Il y a travail et travail. Il n'est pas évident, pour une personne vigoureuse, de mettre ses forces et sa santé au service du travail de la pensée, ou encore de l'écriture. Certains énergumènes de la philosophie l'ont théorisé, en opposant comme Nietzsche les culs de plomb et les hardis marcheurs, qui déblatèrent intérieurement ou à haute voix plutôt qu'ils ne se confessent sur la page blanche...

En apparence du moins, et peut-être dans les faits, le travail qui porte sur les choses, ou du moins sur les gens, est plus efficace que l'exercice, qui revient, ainsi en éducation physique, à se transformer directement soi-même, ce qui est ressenti comme ennuyeux.

Curieusement, l'écriture est assimilée au travail sur soi, ce qui n'est pas faux, mais alors tout travail est aussi travail sur soi.

On le sait, l'élève paresseux peut être après tout un travailleur acharné, au sens premier du mot travail.

D'où l'illusion que la pédagogie qui passe par l'activité extérieure, qui porte sur les choses, est favorable au prolétariat et à ses rejetons.

Hélas, les faits, têtus, prouvent le contraire. La pédagogie dite active favorise ceux qui ont déjà les compétences, bref la bourgeoisie intellectuelle et ses rejetons. Je ne sais pas pourquoi je dis "bourgeoisie", les profs sont bien plutôt des prolos, contrairement aux professeurs je suppose...

 Et certes en France, on contourne les faits, on commande à l'expérimentation de confirmer le préjugé.

Est-il vrai que les solutions pratiques servent à contourner les problèmes, et donc à renforcer la doxa?

Disons que si l'on est tourné vers la pratique, il y a de fortes chances qu'on soit plus doxique que philosophique! La relation de causalité peut donc, et même doit, être renversée. Ajoutons qu'on croit, et veut croire, que la pratique évite la réflexion,ou même  que la réflexion nous perdra - ce qui est loin d'être faux, mais c'est encore une autre histoire.

Les paradoxes logiques reposent sur la négation de la dimension empirique de la logique. Ils font de l'outil (organon) un anti-outil, une machine ouverte qui ne produit rien, sinon de l'émerveillement ou de la stupeur. La dialectique.

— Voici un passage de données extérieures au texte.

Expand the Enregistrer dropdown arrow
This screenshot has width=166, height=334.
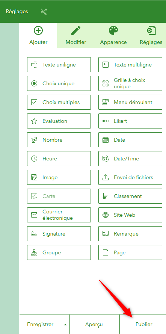click(65, 325)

 On prouve ainsi sans difficulté que le mouvement ne saurait exister. Mais c'est que l'on applique sans précaution le principe de non contradiction à l'empirie, de façon au fond irréfléchie. D'où les analyses de Kant concernant les limites de validité de nos concepts les plus abstraits, les plus universels par conséquent, du moins en apparence.

Je ne dirai pas pour autant que la logique ne sert qu'à ranger nos jugements, car médiatement la logique se rapporte quand même aux faits, comme le montrent (ex absurdo!) les paradoxes.